Bachelor's Degree in Business

References to developing a bachelor's degree in business are made in the Strategic Plan and in the Performance Based Budget 2004. The college, however, is now aware that taking a second program to four year status would require full accreditation with the Accrediting Commission for Senior Colleges and Universities. The college will have to revisit these goals with this knowledge in mind.

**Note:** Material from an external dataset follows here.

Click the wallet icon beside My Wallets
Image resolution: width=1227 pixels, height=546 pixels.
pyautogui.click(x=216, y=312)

Micronesian Studies Program

In the strategic plan for 2001-2006, under the single goal "Deliver a social science curriculum that meets the needs of FSM citizens," objective two was to "successfully implement the Micronesian Studies Program." [IB2(1)] Although the Performance Based Budget for Fiscal Year 2004 did not use the term "objective," the Micronesian Studies Program was omitted from the activities of the Social Science division. The cause for this omission is unclear and does not reflect the absence of this program. This omission may indicate that the performance based budget document was not thoroughly reviewed. This may constitute indirect evidence that the performance based budget is not well understood or widely read. The college presently does offer an Associate's degree in Micronesian Studies.

IB2. Planning Agenda
Growth from Strategic Plan to Performance Based Budget and Beyond

Any future director of research and planning will have to thoroughly understand the changes made in goals and activities between the strategic plan and the performance based budget 2004. The later document represents part of an evolution from an indicator, institution centered perspective, to a student learning outcome, student centered perspective. This evolution is not yet complete as some of the goals and outcomes in the Performance Based Budget are still being measured by indicators as opposed to outcomes.

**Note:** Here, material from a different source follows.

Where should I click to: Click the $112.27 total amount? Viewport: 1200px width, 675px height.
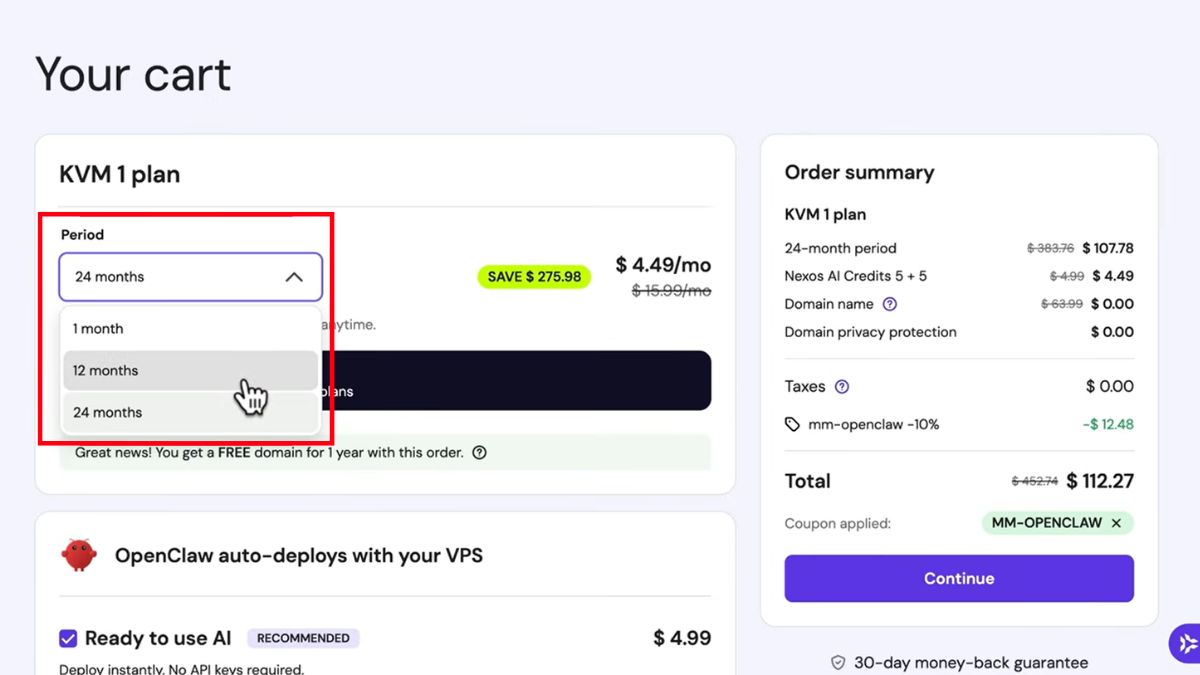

Assessment of goals specified in the Performance Based Budget will have to be done by the program leads who helped generate those goals.

Bachelors in Business

The college will have to revisit the goal of developing a bachelor's degree in business with the new knowledge that this would require a change in accreditation. This discussion will begin within the business division and the curriculum committee. Decisions made will have to be reported for advice and consent from the cabinet and the Planning Council. Note that the proposed process begins internally and then reports results to the Planning Council. This would allow the Planning Council to meet annually to consider changes being proposed at the strategic level at the college.

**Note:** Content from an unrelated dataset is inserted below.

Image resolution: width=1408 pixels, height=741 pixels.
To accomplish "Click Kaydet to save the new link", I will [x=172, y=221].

Micronesian Studies Program

The Micronesian Studies Program should be included in the activities of the social science division in the Performance Based Budget for Fiscal Year 2004.

IB3. The institution assesses progress toward achieving its stated goals and makes decisions regarding the improvement of institutional effectiveness in an ongoing and systematic cycle of evaluation, integrated planning, resource allocation, implementation, and re-evaluation. Evaluation is based on analyses of both quantitative and qualitative data.

IB3. Descriptive Summary

The overall effectiveness and evaluation of programs or institutional sectors remains an area in which improvement can occur.

Some areas regularly evaluate themselves, such as the Learning Resource Center. Through surveys and indicators, the Learning Resource Center evaluates the extent to which it is meeting or not meeting the needs of its constituencies and then modifies its plans to better meet those needs. The Learning Resource Center has gone from an institutional weak point in 1994 to an institutional strength at present.

Evaluation of faculty occurs on a regular basis, both by supervisors and by students. This data is then shared with the affected faculty member in order to assist them in their own self-evaluation.

While some areas regularly evaluate themselves through established instruments or processes, other areas are less well evaluated. The result is often discussions as to the effectiveness of a program without clear data.

One example of this is the Intensive English Program (IEP). The IEP was begun in 1996 as an English as a Second Language program run at the state campuses. The program was designed to replace a remedial English program that suffered from a poor retention rate.

Although the IEP assisted in retaining students, questions have arisen at the national campus over the perceived uneven quality of the students coming from the different campuses. Some instructors feel that there are quality problems in all four state campuses. The difficulty with the discussion is that there is little in the way of non-anecdotal data to look at, nor any comparison data to equivalent programs at other institutions.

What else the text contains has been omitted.